The market’s valuation on the other hand, is very overbought:

In a nutshell, David doesn’t see the S&P $75 earnings, based on a bond implied 12.5x multiple, as achievable until 2013 at the earliest. And he concludes “Look at this way — we are going to be hard-pressed to see operating EPS much better than $43 this year. A ‘normal’ first-year earnings bounce is 20%, and again this is being generous, but that would leave us with $52 EPS for 2010. We give that prospect very little chance of occurring, and we have some difficulty with the stock market going ahead and pricing in an earnings profile that is likely four or more years away from occurring.

Rationalizing the move upward is almost impossible, since this rally is founded on sentiment derived from the fear of being left behind…By institutional investors! From Minyanville:

Portfolio managers are evaluated based on their performance relative to their benchmark. Most institutional managers are still overweight cash and underweight equities…Perhaps even more importantly, virtually everybody that has cash right now is underperforming on a year-to-date basis. Remember that the S&P 500 started the year at 903…Most of these managers aren’t bullish on the market, but at this point, it doesn’t matter what they think. Getting long equities is a matter of job preservation.

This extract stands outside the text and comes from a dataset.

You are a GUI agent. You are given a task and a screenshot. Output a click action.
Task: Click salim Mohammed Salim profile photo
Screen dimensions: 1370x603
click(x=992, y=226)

That’s very well put…if they cashed out near the bottom, they have no choice but to chase the rally up. He goes on to point out that institutional fund managers (mutual funds, hedge funds, or general financial advisors) handle a great deal of money, and therefore cannot simply buy or sell all at once – it takes much longer to establish/unwind positions, making their operation less liquid. In essence, the shift in allocation from bonds to equities is moving the market due to the magnitude of the cash flow.

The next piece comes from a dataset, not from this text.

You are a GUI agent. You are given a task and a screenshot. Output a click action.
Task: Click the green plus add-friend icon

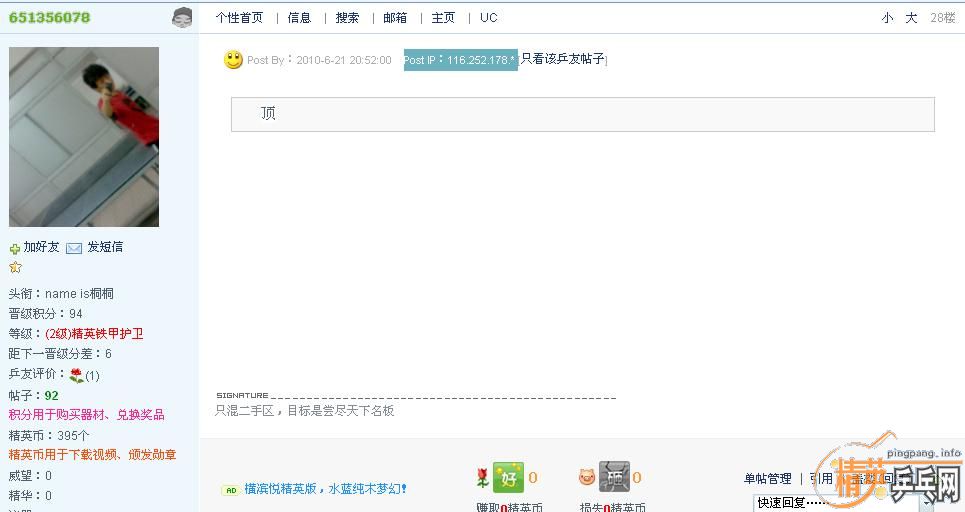(x=15, y=248)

Finally, the long-term fundamentals illustrate a more precarious conviction, since the broader economy doesn’t point to the “green shoots” sprouting too quickly:

The much more ominous questions of unemployment and consumer savings are still on the table, and painting a much bleaker economic bleaker picture. In Rosie’s words: “The really big story is that the fiscal stimulus is assisting in the household balance sheet repair process, but is not really doing much to spur consumer spending — highlighted by the rise in the personal savings rate to a 15-year high of 5.7% from 4.5% in March and zero a year ago — never before has the savings rate risen so far over a 12-month span. Note that the post-WWII high in the savings rate is 14.6% and that is where I believe we are heading. Despite the conventional wisdom, this is highly deflationary.” As for unemployment: “Nothing is as important to the inflation backdrop as the labor market — wages/salaries/benefits are seven times more powerful in determining the corporate pricing structure.” And the labor market, at least until the latest batch of however adjusted data, is not showing any relief whatsoever.